We have only conducted an end-to-end model design, while an actual deployment requires the server to communicate with multiple user endpoints. Communication delays, bandwidth issues, and the computational overhead and complexity introduced by fully homomorphic encryption in a multi-user environment may affect overall system performance. As the number of users increases, the server’s load will significantly rise, leading to extended response times.

• Impact of Homomorphic Encryption

Although homomorphic encryption can ensure data privacy, its complex computation may further exacerbate delays and resource consumption, impacting efficiency in large-scale applications.

• Dataset Limitations

The current research considers only a single dataset, which may not adequately capture the diversity present in real-world scenarios. In practical network environments, newly emerging malicious code could affect the model’s effectiveness. Thus, future work should investigate the model’s adaptability across different datasets and its ability to address threats that were not encountered during training.

6. Conclusions and Future Work

In this paper, we proposed a non-interactive detection system FICConvNet based on CKKS homomorphic encryption for malware detections, which achieves an end-to-end privacy protection mechanism for malware detections. This system achieves an end-to-end privacy protection mechanism for malware detection. The efficient FICConv convolution module is proposed to be applied in FICConvNet. FICConv uses DS Conv with structured sparse projection to reduce the amount of ciphertext computation and compensates for the loss of accuracy due to sparsification by residual concatenation. Meanwhile, the adaptive learnable activation function ALPolyAct is proposed to solve the problem of insufficient fixed polynomial activation ability in ciphertext Conv.
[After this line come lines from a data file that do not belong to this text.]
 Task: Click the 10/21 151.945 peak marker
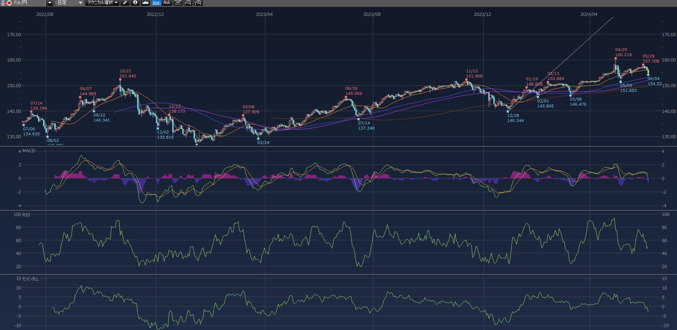pyautogui.click(x=120, y=79)
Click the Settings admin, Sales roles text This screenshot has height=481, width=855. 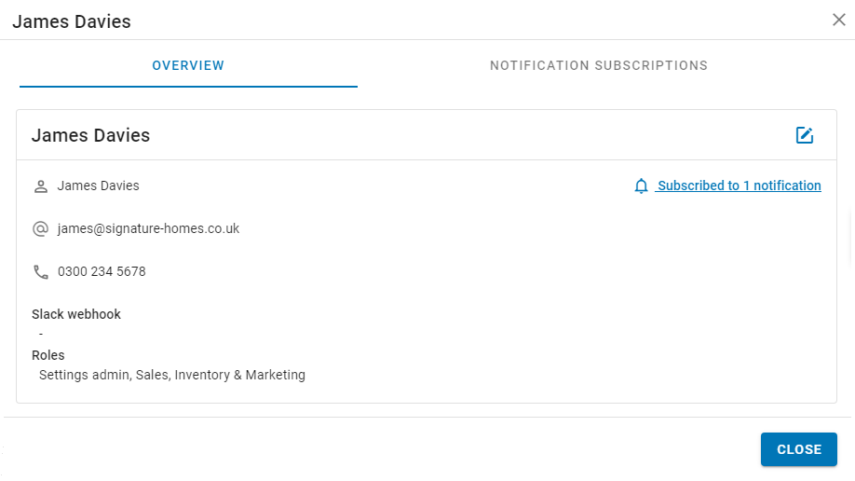(172, 375)
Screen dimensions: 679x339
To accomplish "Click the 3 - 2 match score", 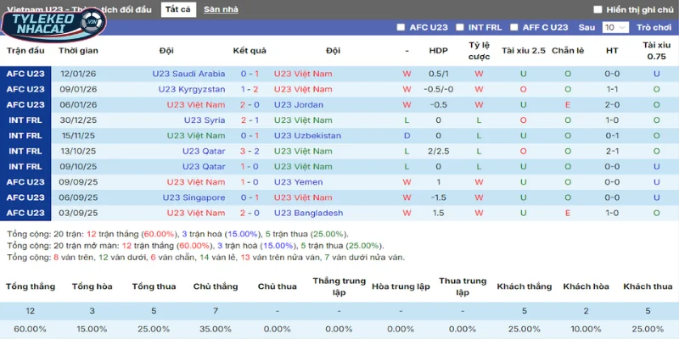I will click(250, 151).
The experimental results show that FICConvNet significantly outperforms the existing ciphertext model CryptoNets (+15.5%), approaches the performance of the plaintext model ResNet-18 in terms of detection accuracy (97.56%), and supports the full-process ciphertext inference, which produces an average MAE of only 0.007.

In the future, our research program includes the following:

• Ciphertext reasoning acceleration: In this paper, we only optimize the reasoning computation at the model level, but this is far from meeting the requirements of practical applications, and in the future, we will study how to further compress the computation latency by combining hardware acceleration techniques (GPU/FPGA).
• Model Capacity Enhancement: Due to the limitations of ciphertext computing, our current models are not yet able to introduce overly complex network building blocks. Therefore, we will explore how the efficient network modules implemented on ciphertext can enhance the model learning capability; introduce knowledge distillation or federated learning framework to cope with the capacity constraints of the ciphertext model capacity by using the knowledge migration of the instructor model.
• We will also focus on deployment issues in real-world scenarios to identify and address the challenges and limitations that may arise in practical environments. This includes evaluating the model’s encryption levels under varying security requirements, optimizing system communication in multi-user contexts, and ensuring the scalability and efficiency of the model when integrated into existing infrastructures.